Что нужно сделать: Верните целиком и без единого изменения фрагмент о трёх одесситах и скульптуре Родена.
------ Исходный текст
Все трое стоят неподвижно и молчат. Впечатление производят такое, точно они до дна опустошены и неспособны сделать даже малейшее движение. Какая-то плотная, кажущаяся ощутимой тишина держит их в плену.
Я стою невдалеке от них и внимательно их разглядываю. «Кого они мне напоминают?» — спрашиваю себя. И вслух отвечаю: «Знаменитую скульптуру Родена „Граждане Кале“…» Та же композиция и тот же экспрессивный стиль… Только Граждане Кале — пять фигур, а здесь — три. Но там у Родена — незабываемая героика, самопожертвование, здесь — боязнь возможных страданий, лишений. Там — патриоты, идущие к врагам, чтобы пожертвовать своей жизнью и спасти город Кале от разрушения… Здесь трое, погруженные в тяжелое раздумье!.. Кого они собираются спасти? Только себя? Как далеки эти три одессита от Граждан Кале!.. Чтобы лучше разглядеть и не быть замеченным, я прячусь за афишный киоск. Проходит минут десять, но перепуганные одесситы продолжают неподвижно стоять. Они испугались обстрела города английским крейсером и решили бежать. Завтра они покинут родные, воспетые в стихах, прозе и исписанные на этюдах места и перейдут на гостеприимный французский пароход, чтобы попасть в чужую, равнодушную к ним страну. С Одессой будет покончено.
------------
------ Имеющиеся данные
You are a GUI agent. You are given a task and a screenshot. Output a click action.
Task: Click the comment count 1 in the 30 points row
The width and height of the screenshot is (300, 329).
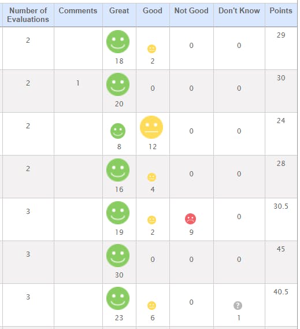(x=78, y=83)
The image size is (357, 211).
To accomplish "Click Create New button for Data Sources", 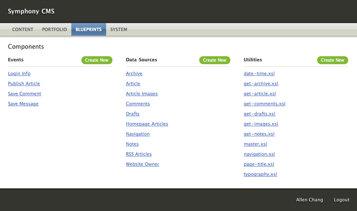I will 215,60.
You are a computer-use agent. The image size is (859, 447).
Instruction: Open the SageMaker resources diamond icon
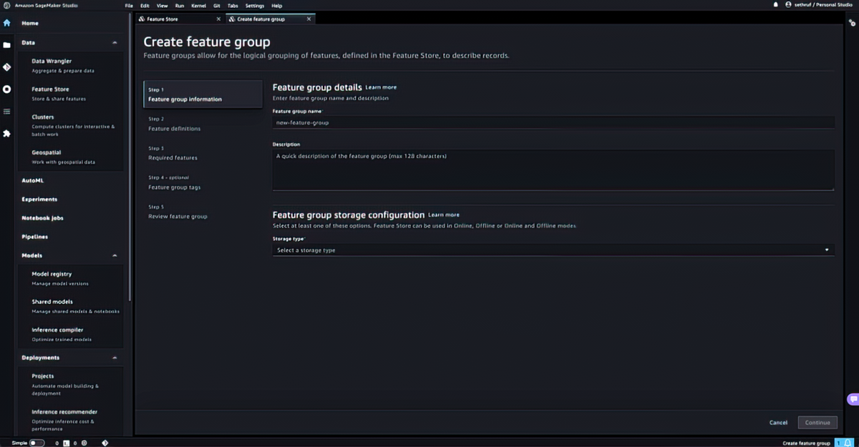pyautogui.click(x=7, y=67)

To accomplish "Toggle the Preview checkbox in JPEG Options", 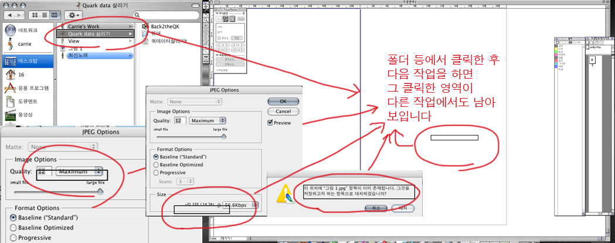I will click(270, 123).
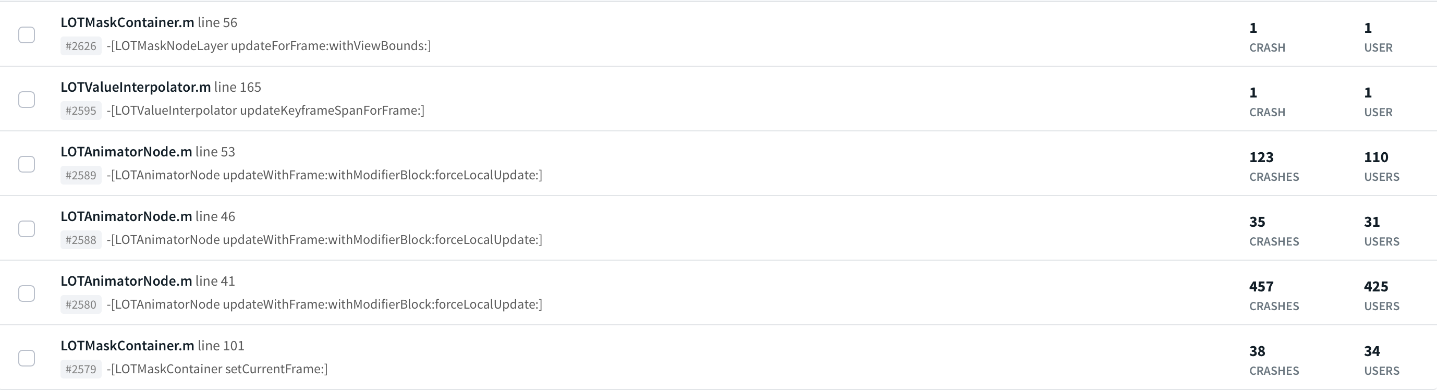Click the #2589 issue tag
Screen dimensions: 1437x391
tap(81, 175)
------------
------ Имеющиеся данные
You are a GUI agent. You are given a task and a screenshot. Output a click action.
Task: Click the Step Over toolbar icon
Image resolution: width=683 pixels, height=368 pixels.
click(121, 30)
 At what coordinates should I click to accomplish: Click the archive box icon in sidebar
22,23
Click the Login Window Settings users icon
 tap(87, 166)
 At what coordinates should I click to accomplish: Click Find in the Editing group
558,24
------------
Выполненное задание:
Все трое стоят неподвижно и молчат. Впечатление производят такое, точно они до дна опустошены и неспособны сделать даже малейшее движение. Какая-то плотная, кажущаяся ощутимой тишина держит их в плену.
Я стою невдалеке от них и внимательно их разглядываю. «Кого они мне напоминают?» — спрашиваю себя. И вслух отвечаю: «Знаменитую скульптуру Родена „Граждане Кале“…» Та же композиция и тот же экспрессивный стиль… Только Граждане Кале — пять фигур, а здесь — три. Но там у Родена — незабываемая героика, самопожертвование, здесь — боязнь возможных страданий, лишений. Там — патриоты, идущие к врагам, чтобы пожертвовать своей жизнью и спасти город Кале от разрушения… Здесь трое, погруженные в тяжелое раздумье!.. Кого они собираются спасти? Только себя? Как далеки эти три одессита от Граждан Кале!.. Чтобы лучше разглядеть и не быть замеченным, я прячусь за афишный киоск. Проходит минут десять, но перепуганные одесситы продолжают неподвижно стоять. Они испугались обстрела города английским крейсером и решили бежать. Завтра они покинут родные, воспетые в стихах, прозе и исписанные на этюдах места и перейдут на гостеприимный французский пароход, чтобы попасть в чужую, равнодушную к ним страну. С Одессой будет покончено.